Tasks to carry out —
1) Answer these questions using the news excerpt on the Latitude Financial data breach, giving each answer on its own line marked (a), (b), and (c).
(a) How many Latitude Financial customers might have had their personal details taken by hackers?
(b) Who is named as the company's newly installed CEO?
(c) According to one estimate, what percentage of last year's cyber attack victims paid up?
2) For each statement below, state whether it agrees with the news excerpt on the Latitude Financial data breach. Answer yes or no, and quote the words from the excerpt that decide it.
(a) Latitude Financial says it will pay the ransom.
(b) Medibank and Optus refused demands for payment.
(c) Clare O’Neil said cyber criminals were becoming less effective.
3) Pick up the news excerpt on the Latitude Financial data breach from its final sentence and keep writing.

Source excerpt —
Australian News Business & Finance

No Latitude given to cyber crims

Hackers might have the personal details of more than 14 million of Latitude Financial’s customers, but the company says it will not pay a ransom. “Based on the evidence and advice, there is simply no guarantee that doing so would result in any customer data being destroyed, and it would only encourage further extortion attempts on Australian and New Zealand businesses in the future,” said newly installed CEO Bob Belan. Medibank and Optus also said they’d refused demands for payment, which goes against the grain of what other companies that were victims of cyber attacks did last year. One estimate said 80% paid up to prevent the spread of stolen data or to unlock ransomware software. Yesterday, Home Affairs Minister Clare O’Neil said cyber criminals were becoming “more professionalised, industrialised, powerful and effective”, and government agencies are ‘wargaming’ cyberattack readiness with our big financial institutions.

Items —

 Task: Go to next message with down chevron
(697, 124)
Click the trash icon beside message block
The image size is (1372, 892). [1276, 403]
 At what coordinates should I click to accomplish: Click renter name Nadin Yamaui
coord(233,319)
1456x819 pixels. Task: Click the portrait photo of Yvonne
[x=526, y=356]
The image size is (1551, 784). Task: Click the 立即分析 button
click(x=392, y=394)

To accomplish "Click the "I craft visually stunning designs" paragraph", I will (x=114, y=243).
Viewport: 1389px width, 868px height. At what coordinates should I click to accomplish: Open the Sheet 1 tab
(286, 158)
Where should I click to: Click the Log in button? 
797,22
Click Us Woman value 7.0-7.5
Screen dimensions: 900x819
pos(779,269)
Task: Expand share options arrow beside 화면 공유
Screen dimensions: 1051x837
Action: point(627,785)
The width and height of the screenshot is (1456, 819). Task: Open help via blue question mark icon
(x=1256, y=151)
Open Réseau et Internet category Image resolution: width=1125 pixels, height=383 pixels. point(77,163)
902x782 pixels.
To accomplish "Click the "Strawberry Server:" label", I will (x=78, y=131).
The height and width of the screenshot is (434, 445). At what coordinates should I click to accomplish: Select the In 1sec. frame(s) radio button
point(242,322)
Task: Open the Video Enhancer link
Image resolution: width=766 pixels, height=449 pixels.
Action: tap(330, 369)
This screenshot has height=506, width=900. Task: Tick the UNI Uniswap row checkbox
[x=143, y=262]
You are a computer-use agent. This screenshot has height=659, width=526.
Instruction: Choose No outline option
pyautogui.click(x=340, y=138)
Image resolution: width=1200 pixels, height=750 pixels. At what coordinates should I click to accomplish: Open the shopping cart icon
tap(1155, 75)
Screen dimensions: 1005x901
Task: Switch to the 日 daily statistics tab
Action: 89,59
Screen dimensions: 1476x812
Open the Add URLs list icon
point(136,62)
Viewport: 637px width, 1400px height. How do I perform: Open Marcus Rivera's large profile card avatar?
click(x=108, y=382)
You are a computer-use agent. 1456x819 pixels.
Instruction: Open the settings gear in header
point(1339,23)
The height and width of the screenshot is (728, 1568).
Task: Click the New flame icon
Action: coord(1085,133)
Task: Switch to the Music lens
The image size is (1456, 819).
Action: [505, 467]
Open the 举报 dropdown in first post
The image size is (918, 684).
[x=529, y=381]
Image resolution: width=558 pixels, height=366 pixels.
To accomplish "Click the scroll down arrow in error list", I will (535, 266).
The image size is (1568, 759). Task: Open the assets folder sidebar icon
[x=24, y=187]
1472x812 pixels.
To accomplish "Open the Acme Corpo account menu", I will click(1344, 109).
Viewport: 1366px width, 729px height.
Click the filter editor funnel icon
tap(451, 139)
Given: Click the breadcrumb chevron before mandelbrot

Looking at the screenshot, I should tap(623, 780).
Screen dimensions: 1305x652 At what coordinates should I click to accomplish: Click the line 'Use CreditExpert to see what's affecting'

Responses for each task —
1)
(a) More than 14 million.
(b) Bob Belan.
(c) 80%.

2)
(a) No: "the company says it will not pay a ransom."
(b) Yes: "Medibank and Optus also said they’d refused demands for payment"
(c) No: "more professionalised, industrialised, powerful and effective"

3)
Australian News Business & Finance

Vale John Olsen

One of Australia’s best-known and celebrated artists has died at 95yo. Known for his big, bright and distinctive landscapes, Olsen’s work has been exhibited in galleries all over the world. And he won every big art gong in Australia, taking out the Archibald, Wynne and Sulman prizes during his 6 decade-long career. One of his most famous works, Salute to Five Bells, was commissioned in 1971 for the Sydney Opera House, and it still hangs in the northern foyer today. On the homefront, it wasn’t always smooth sailing… He was married four times and said his artistic tendency to be selfish sometimes was difficult for his family. His son is gallery owner Tim Olsen – he’s previously said that his father was “gifted in his ability to understand beauty and still praise the ugly, the uneven, the difficult.” He is also survived by his daughter ­Louise, who co-founded Dinosaur Designs. A tribute to his life in pictures is here.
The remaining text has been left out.